The thing about time travel is that you can return the same moment you left. So, they might leave on a Thursday at 10pm, spend weeks travelling and saving planets, and then arrive back on Thursday at 10:01. Because time machine, obviously.
And after they’ve escaped from the jaws of death, after they’ve met Shakespeare and Queen Victoria and Van Gogh, after they’ve battled Cybermen and Daleks and they have discovered this strength inside of themselves they never knew they had and they’ve seen these incredible, magical, mysterious, dangerous galaxies they never knew about, after their entire world has been turned upside down, they return home to the same moment they left and they discover something amazing.
Everything—everything—is exactly the same.
Exactly. The same.
And that’s what it’s like to move around in the world. To live in different countries and meet different people who think in different ways about different things.
Because when you go back, everything is exactly the same.
I remember the first time I went back to a town I had lived in for many years, being excited to see what had changed and how people had changed and to share stories. And then being utterly disappointed, because it was like I had flown away in a time machine and been to a million different planets just to come back to the same moment I had left. Everything was the same. My friends lived in the same place and had the same jobs. And when they asked me how my ‘new life’ was (that’s what everyone calls it when you move, a new life, not a continuation of life) and I started to tell them, they didn’t really understand why I loved living in a new place and I couldn’t even explain it to them.
Why does anyone love travelling? Sometimes it’s because you want to escape—life, boredom. Sometimes it’s just curiosity. For me I think it’s because it’s in my blood, and I only realised it after I left the US for the first time. Some people need to move around to feel alive.
That’s what it is. Feeling alive. That’s what moving around the world is like. That’s what Doctor Who’s companions felt like. It was like someone woke them up from a sleep they didn’t even know they were in. That sleep called sameness.
Because there is comfort in the familiar like a drug addict finds comfort in heroin. That addictive sameness. It’s a false sense of comfort, but it’s as beautiful and seductive as Jezebel, and it happens to all of us.
The thing is, most of us live in that sameness. We don’t really want adventure and we don’t want danger and we don’t want discomfort or insecurity. But the thing that I realised in moving around the world, whether good things or bad things were happening, is that you discover that the God you thought you knew isn’t anything like who you had put together in your mind. Maybe that’s not quite what I mean. Maybe it’s that he is so much more. So much more than you ever realised.

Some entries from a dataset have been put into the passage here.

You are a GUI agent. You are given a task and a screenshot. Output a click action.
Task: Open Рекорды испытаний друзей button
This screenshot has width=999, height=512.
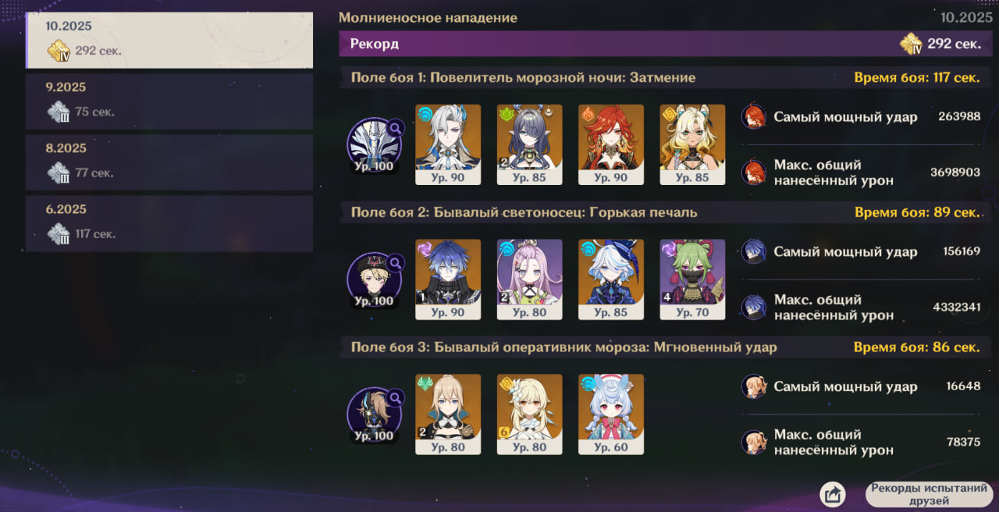point(929,494)
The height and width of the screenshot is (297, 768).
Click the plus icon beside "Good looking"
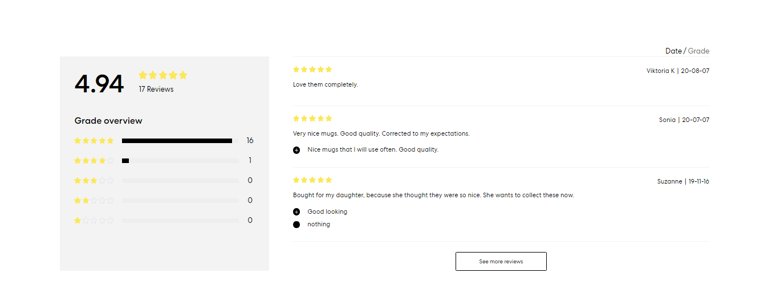(296, 212)
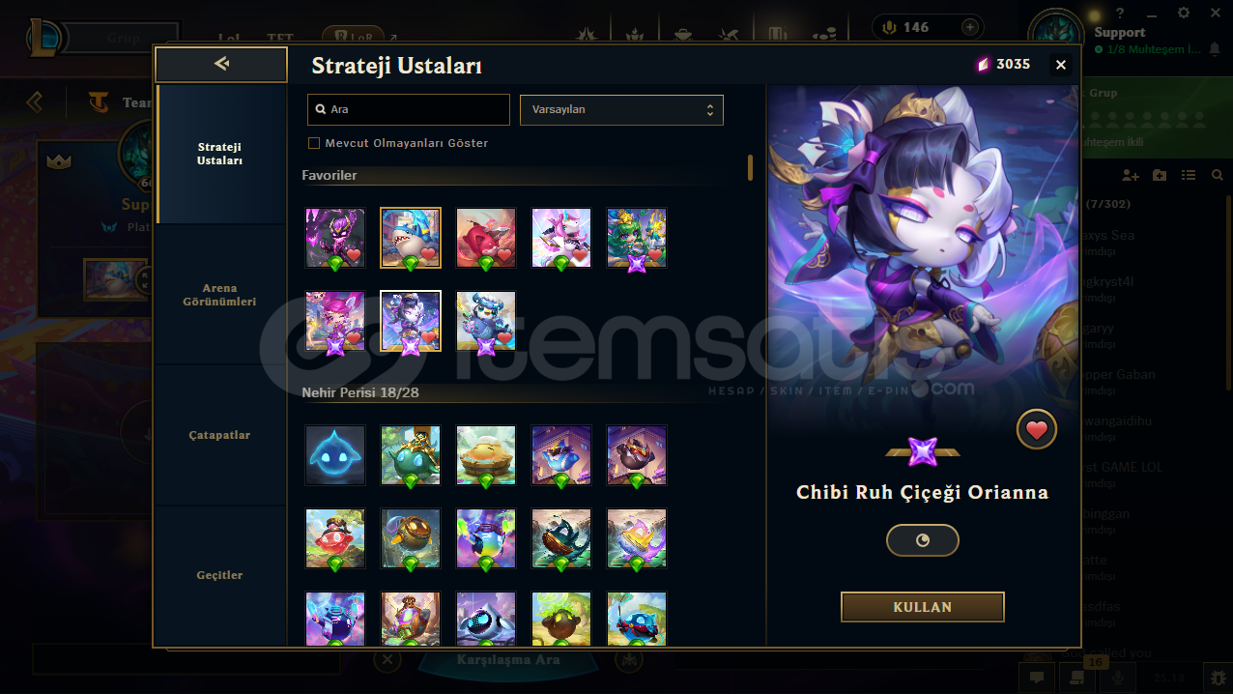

Because on the road, you find God. If you have your eyes open. If you’re there long enough. Because there is nothing around to bury him and make him seem small and unimportant. That’s what sameness does. It makes anything immortal or holy or majestic or bigger than us seem entirely insignificant. Because you don’t need God to get the mail from the mailbox, and you don’t need him to make you a sandwich for lunch, and you don’t need him to write your emails for you, and you don’t need him to take your kids to football practice.
When my sister and I were teenagers, my family and I moved to Europe to plant churches there and our parents allowed us each to take one suitcase per person overseas. One suitcase. We could put anything we wanted in it, as long as it was under 25 kilos. But it was ours. A real-life desert-island-type situation.

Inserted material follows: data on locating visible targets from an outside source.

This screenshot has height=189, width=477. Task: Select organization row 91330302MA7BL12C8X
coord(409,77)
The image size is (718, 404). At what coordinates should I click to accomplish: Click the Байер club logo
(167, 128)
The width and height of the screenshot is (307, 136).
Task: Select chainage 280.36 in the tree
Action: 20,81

And I think about that a lot. One suitcase full of my life. It seemed so difficult then, only having one suitcase of the things that I really wanted. But that was the first time I realised, when it came down to it, everything around us that we think is propping us up, all the ‘stuff’ we think defines us and we need more of and makes us happy—it can get you to a point where it blocks out the Light. Like sticking a thousand post-its on a window. You know the Light is there, but it doesn’t seem very important anymore. Somehow, those worthless sticky bits of paper become more significant than light itself.
I don’t know what I’d take with me now. My guitar. My laptop. But that’s not really the point. What it really comes down to is that anything can block out the Light. Anything. But living in a false sense of comfort—the seductive sameness that we think is going to make us happy—is the easiest way to slip into that sleep that you don’t even realise you’re in. The Doctor Who companion type.
When we came back from Switzerland once for a visit, a friend of my dad’s talked about a professor who called California ‘Suburbia of the Soul.’ I don’t know what there is about California but that phrase has been stuck in my head. That’s where we all live, I think. Suburbia of the Soul. That place where everything just sits. And exists. Everything inside of us just kind of plods along, day after day, entirely the same and unchanged.
But that’s awful. That’s so terribly wrong. We aren’t meant to live like that, not at all.
We’re created for a wonderful adventure.
Not just worrying about making more money or getting a better car or settling down, finding someone to marry and buying a bigger house and fulfilling the laughably inadequate American Dream, whatever that actually is.
We were born for danger. For meeting new creatures. For saving worlds and travelling through time and space and finding that in every single living, breathing, beautiful, hideous, scary, fantastic corner of the world, God is there.
When you shake off the Suburbia of the Soul, God is there.